Task 1: In the passage on Russian missile resupply, substitute "defense analysts" for "military observers" and give everything from "After more than" down to "depleted missile arsenal.".
Task 2: Resume the article on Russia's missile resupply challenges, picking up right after its last sentence.

Passage provided:
^^^^^^^^

Russian Challenges in Missile Resupply

Publication: Eurasia Daily Monitor Volume: 19 Issue: 90

Russian Iskander missile launcher (Source: TASS)

After more than three months of its undeclared war of aggression against Ukraine, Russia fired over 2,100 cruise missiles and short-range ballistic missiles at targets inside the embattled country. Now it is facing a growing deficit of these types of stand-off weapons (Twitter.com/DefenceHQ, June 11). And military observers and strategists are increasingly questioning how long it will take or even if Russia will ever be able to fully restore its depleted missile arsenal.

Throughout this conflict, Russia has used eight major types of missiles against Ukraine: a) the Kalibr family of sea-based long-range (more than 600 kilometers) cruise missiles; b) Kh-555 air-launched long-range cruise missiles, converted from Soviet-era Kh-55 cruise missiles that were manufactured in Ukraine; c) Kh-101 air-based long-range cruise missiles, which Russia developed on the basis of the Kh-55/Kh-555 missiles; d) Kh-22 and Kh-32 air-launched, long-range, liquid-fueled supersonic cruise missiles, carried only by Tu-22M3 bombers; e) Iskander-M ground-based tactical ballistic missiles (up to 500 km range) and probably Iskander-K ground-based long-range cruise missiles (also known as 9M729 missiles and part of the Kalibr family); f) Tochka-U Soviet-era tactical ballistic missiles (up to 120 km range); g) Oniks ground-based, anti-ship, long-range scramjet cruise missiles, which are being used against ground targets; and finally h) Kh-59 and presumably Kh-35 tactical cruise missiles (with a range below 300 km).

^^^^^^^^

Items:
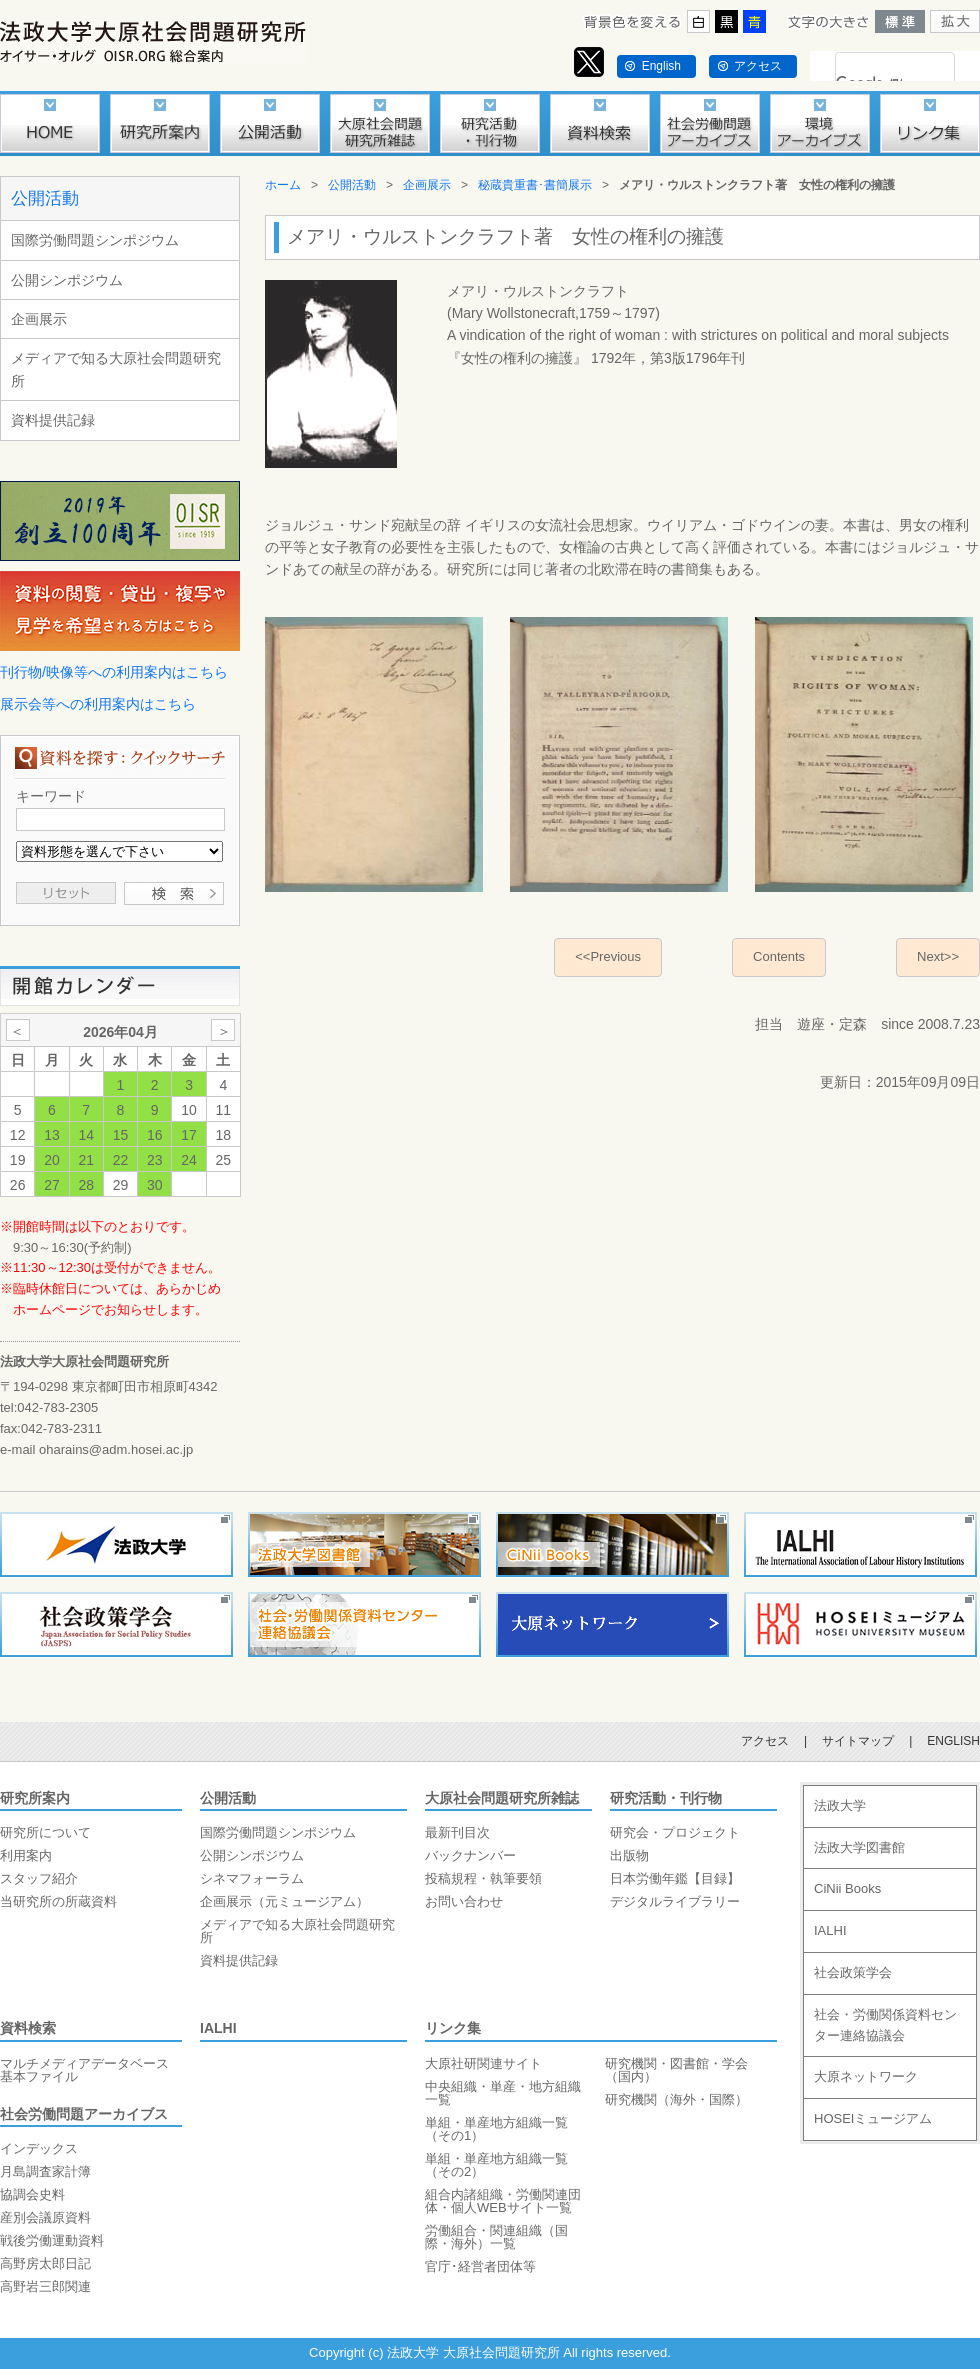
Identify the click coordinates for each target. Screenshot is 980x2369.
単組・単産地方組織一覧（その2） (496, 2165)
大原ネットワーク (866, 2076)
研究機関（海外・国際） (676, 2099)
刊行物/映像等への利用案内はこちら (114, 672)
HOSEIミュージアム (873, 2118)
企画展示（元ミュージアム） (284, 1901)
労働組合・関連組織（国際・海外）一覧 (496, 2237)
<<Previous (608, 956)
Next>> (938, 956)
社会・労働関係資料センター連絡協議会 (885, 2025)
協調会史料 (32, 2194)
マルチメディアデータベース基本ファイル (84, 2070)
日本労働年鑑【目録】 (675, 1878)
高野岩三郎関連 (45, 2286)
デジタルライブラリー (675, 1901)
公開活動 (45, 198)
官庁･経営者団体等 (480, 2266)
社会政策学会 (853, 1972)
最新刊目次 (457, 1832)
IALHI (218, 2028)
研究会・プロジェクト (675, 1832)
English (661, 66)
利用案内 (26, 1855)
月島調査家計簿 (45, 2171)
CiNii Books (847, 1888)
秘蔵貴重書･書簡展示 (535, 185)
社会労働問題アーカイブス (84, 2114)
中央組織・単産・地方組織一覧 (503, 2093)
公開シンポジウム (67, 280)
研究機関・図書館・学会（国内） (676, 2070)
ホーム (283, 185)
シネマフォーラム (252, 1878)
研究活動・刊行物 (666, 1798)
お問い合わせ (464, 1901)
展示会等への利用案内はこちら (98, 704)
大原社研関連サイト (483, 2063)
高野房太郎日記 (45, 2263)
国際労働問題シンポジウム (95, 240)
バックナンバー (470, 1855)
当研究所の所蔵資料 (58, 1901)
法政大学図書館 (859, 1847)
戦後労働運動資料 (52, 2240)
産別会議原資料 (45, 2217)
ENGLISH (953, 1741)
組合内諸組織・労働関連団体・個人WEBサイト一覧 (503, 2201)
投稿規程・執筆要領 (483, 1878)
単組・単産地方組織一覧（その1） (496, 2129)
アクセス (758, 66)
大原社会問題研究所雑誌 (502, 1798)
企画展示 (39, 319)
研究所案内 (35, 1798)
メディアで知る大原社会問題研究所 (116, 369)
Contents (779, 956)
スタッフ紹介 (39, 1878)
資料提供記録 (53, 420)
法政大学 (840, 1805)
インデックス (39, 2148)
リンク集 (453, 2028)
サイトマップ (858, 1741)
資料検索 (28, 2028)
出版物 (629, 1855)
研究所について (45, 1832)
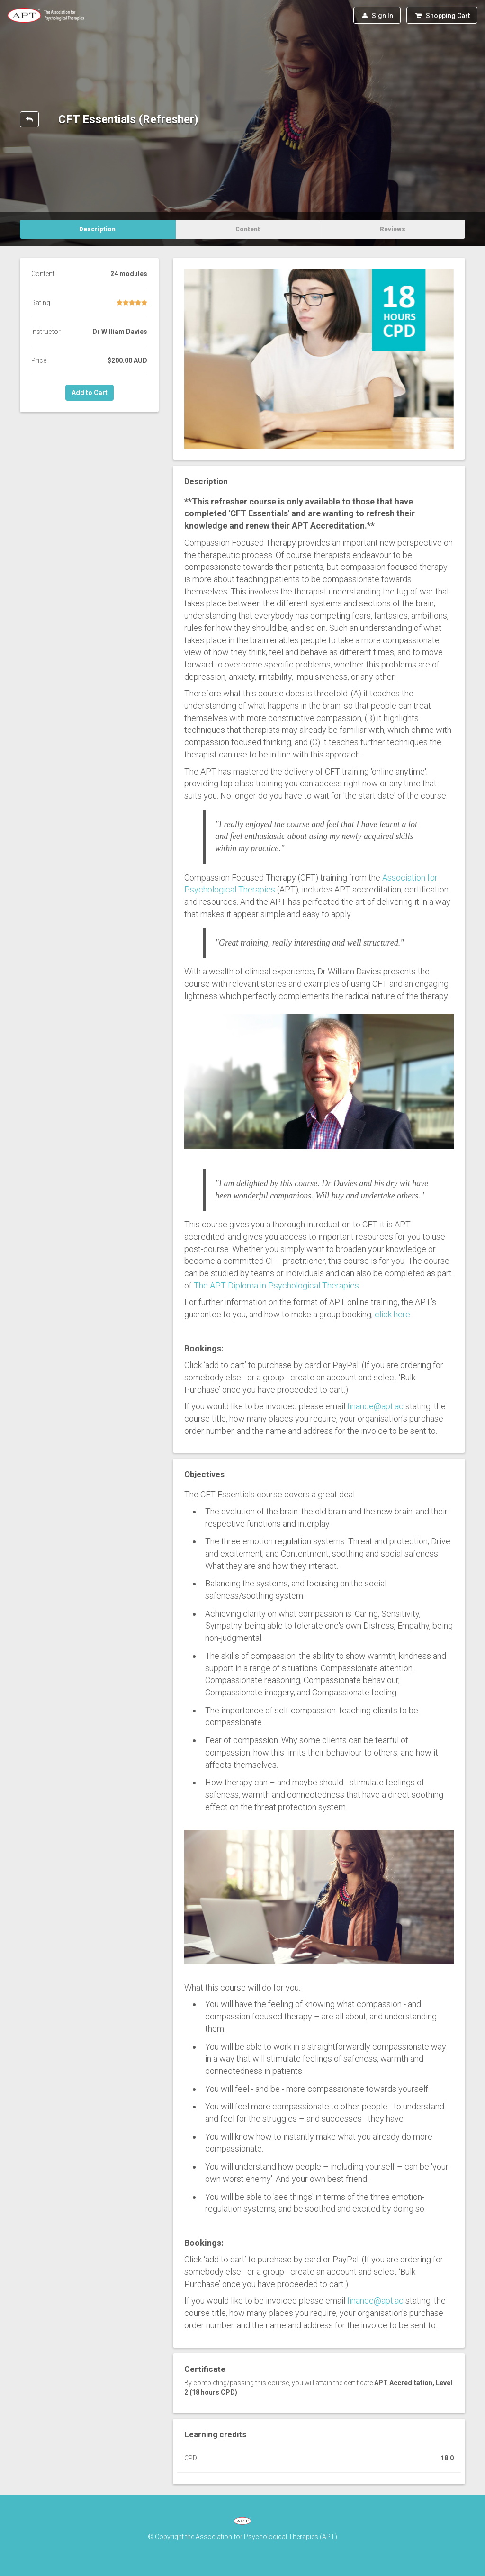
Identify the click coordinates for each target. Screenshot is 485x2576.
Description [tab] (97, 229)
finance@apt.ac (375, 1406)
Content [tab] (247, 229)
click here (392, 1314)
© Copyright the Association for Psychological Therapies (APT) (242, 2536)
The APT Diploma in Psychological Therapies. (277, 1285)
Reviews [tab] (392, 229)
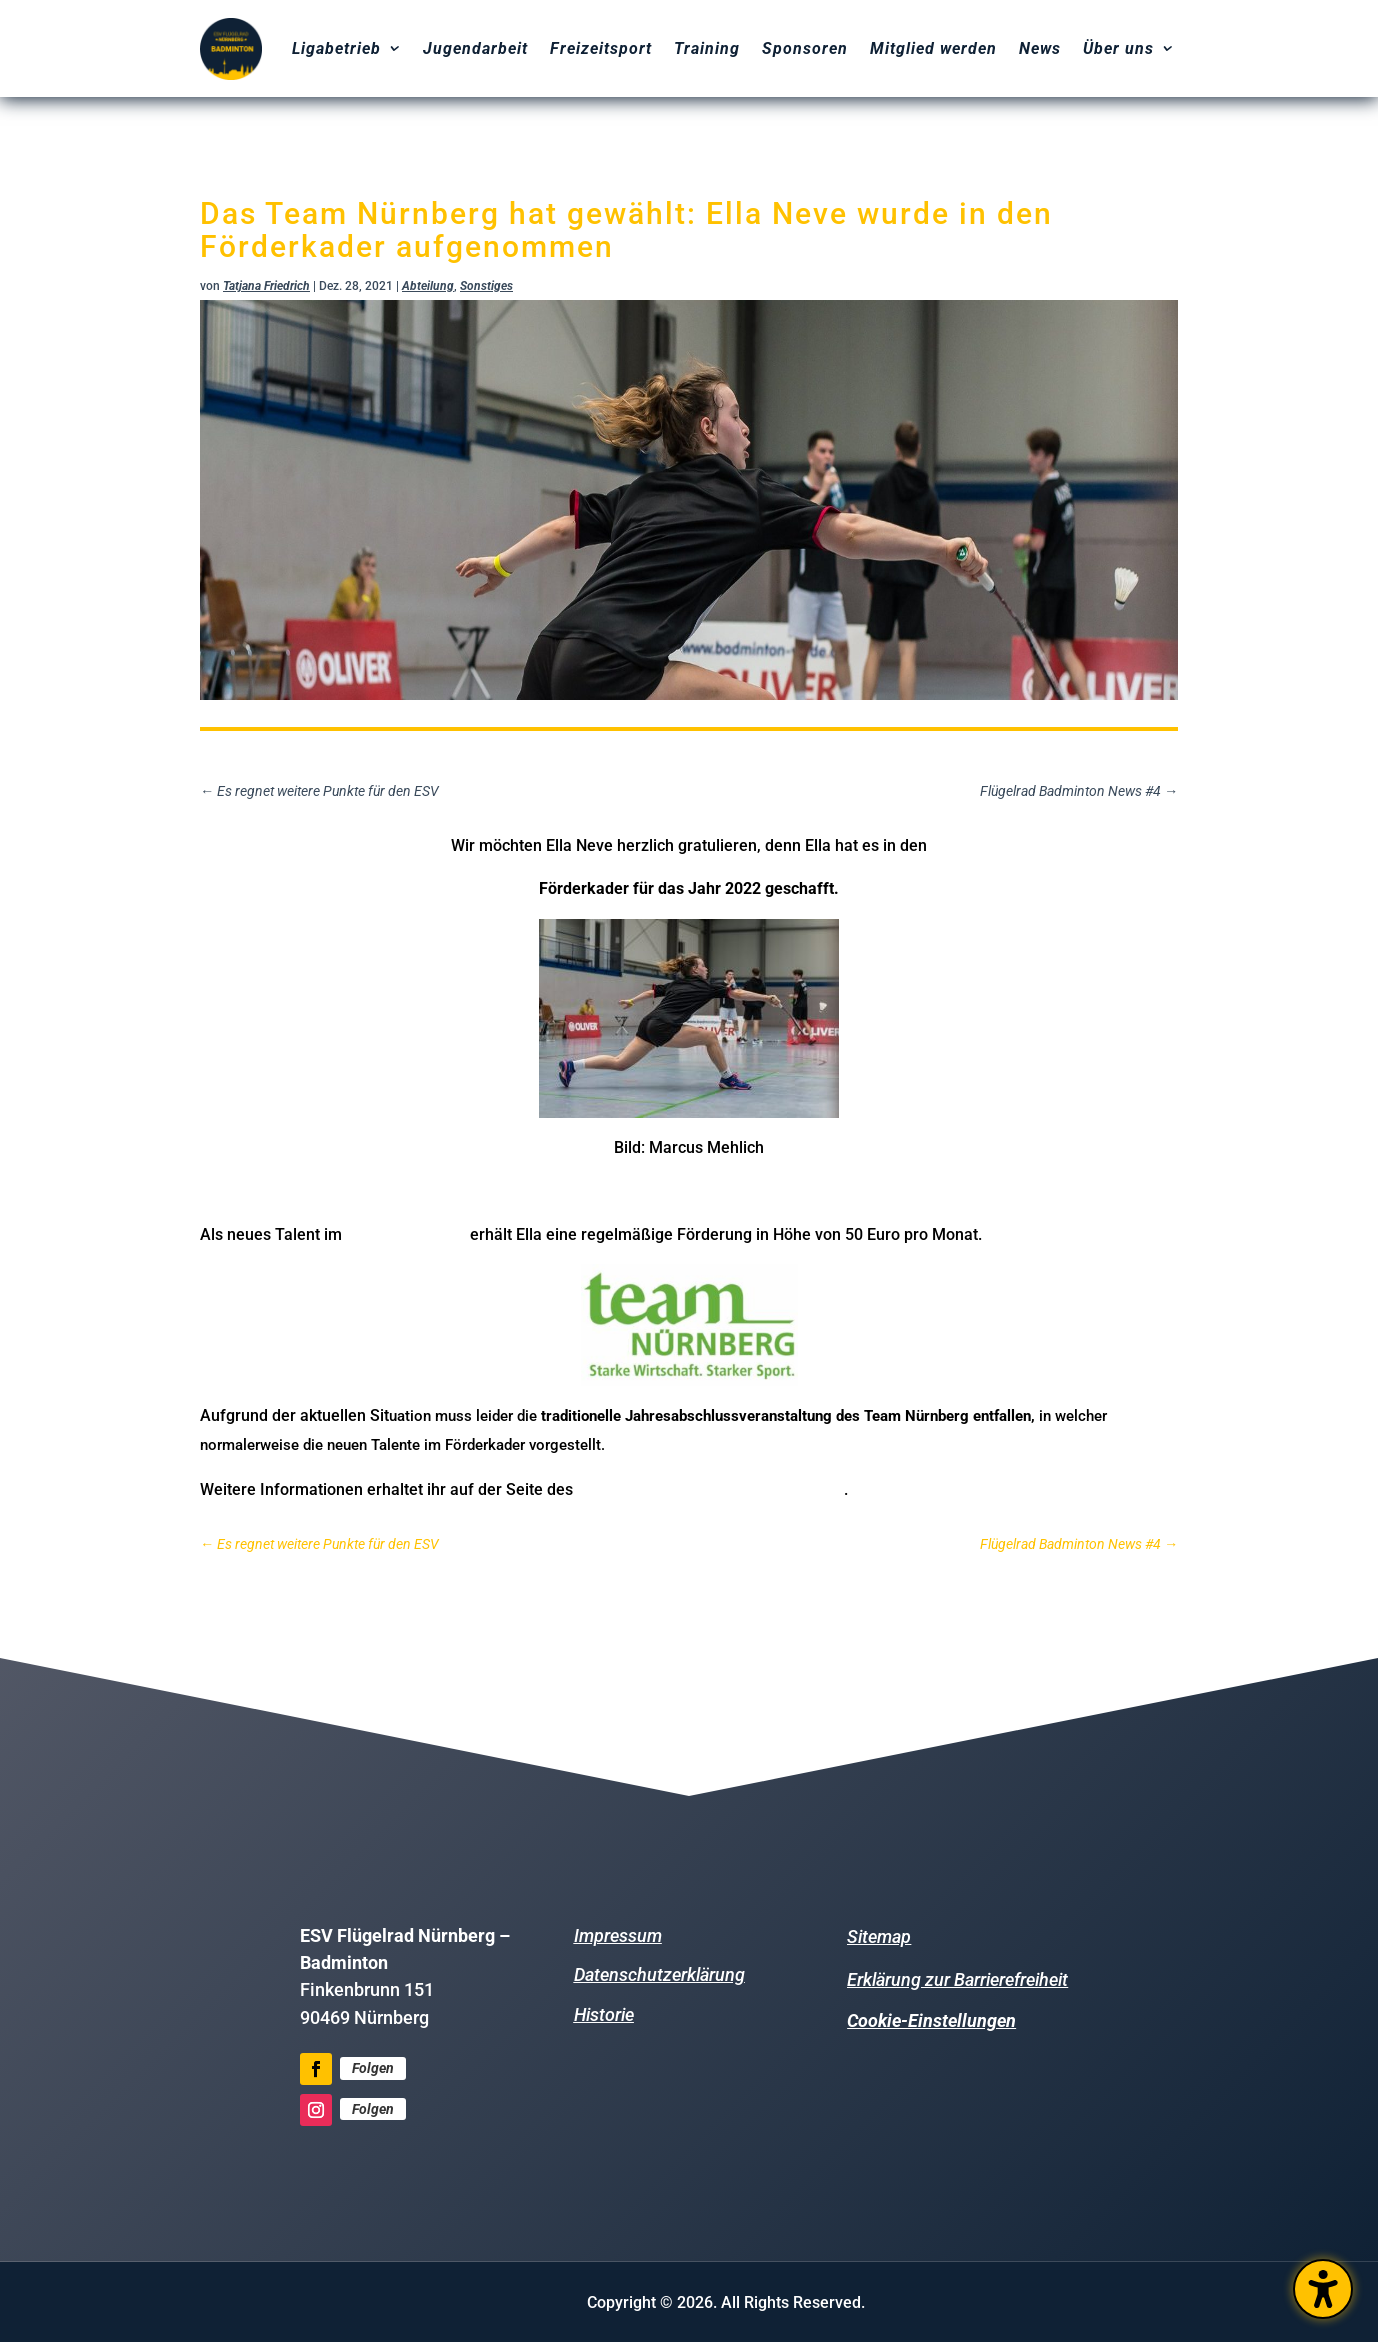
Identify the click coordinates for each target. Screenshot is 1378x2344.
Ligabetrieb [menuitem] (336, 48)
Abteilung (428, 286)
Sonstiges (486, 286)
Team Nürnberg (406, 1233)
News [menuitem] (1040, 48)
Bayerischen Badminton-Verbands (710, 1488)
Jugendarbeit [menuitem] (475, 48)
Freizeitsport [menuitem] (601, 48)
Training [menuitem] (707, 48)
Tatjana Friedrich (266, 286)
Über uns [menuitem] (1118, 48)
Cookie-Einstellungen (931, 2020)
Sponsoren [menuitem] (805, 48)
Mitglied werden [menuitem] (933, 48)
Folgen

^^^^^^^^

Exercise answer 1:
After more than three months of its undeclared war of aggression against Ukraine, Russia fired over 2,100 cruise missiles and short-range ballistic missiles at targets inside the embattled country. Now it is facing a growing deficit of these types of stand-off weapons (Twitter.com/DefenceHQ, June 11). And defense analysts and strategists are increasingly questioning how long it will take or even if Russia will ever be able to fully restore its depleted missile arsenal.

Exercise answer 2:
By June 2022, Russia had used up most of its missile stockpile. Moreover, hundreds of Soviet-era Kh-555 missiles and Kh-22 missiles are apparently close to exhaustion and are non-reproducible. Tochka-Us are also no longer possible to build. Consequently, understanding Russia’s problem with resupplying its rocket-artillery and air forces boils down to its manufacturing rate of modern missile varieties.

During the previous decade, Russia produced up to 55 Oniks (Zvezda, January 31, 2020) and no more than 50 Iskander-M missiles (Dfnc.ru, January 27, 2019) annually. The manufacture of Kalibr, Kh-101 and 9M729 missiles depends on building jet engines for these types of self-propelled munitions. During the 1990s–2010s, Russia worked to develop its own engines in order to replace the Soviet-era and Ukrainian-made R95-300 cruise missile jet engine used in Kh-55/Kh-555, Kh-59, Kh-35 and early versions (made before 2014) of Kalibr and Kh-101 missiles. The Russian models included, namely, at least two variants of the TRDD-50 (a direct counterpart of the R95-300) and the R125-300, a smaller and lighter version with a lower thrust (Voennaya Mysl, No. 4, 2019).

The R125-300 engine is intended presumably for the shorter-range Kh-35 cruise missiles. The two variants of the TRDD-50 come in different masses and thus offer diverging ranges for the missiles they power. A lighter, 82-kilogram dry mass version (compared to the original Soviet-era R95-300’s 95 kg of dry mass) was developed in the early 2000s. The standard one precisely matches the mass of the R95-300. In this way, the lighter TRDD-50 Russian engine variant should give a maximum range of up to 1,000 km, depending on the type of missile it is installed on (but it is also used with the shorter-range Kh-59 air-launched cruise missile); the more sophisticated standard (95 kg) variant gives an extended range of 2,500 km (or longer for air-launched cruise missiles).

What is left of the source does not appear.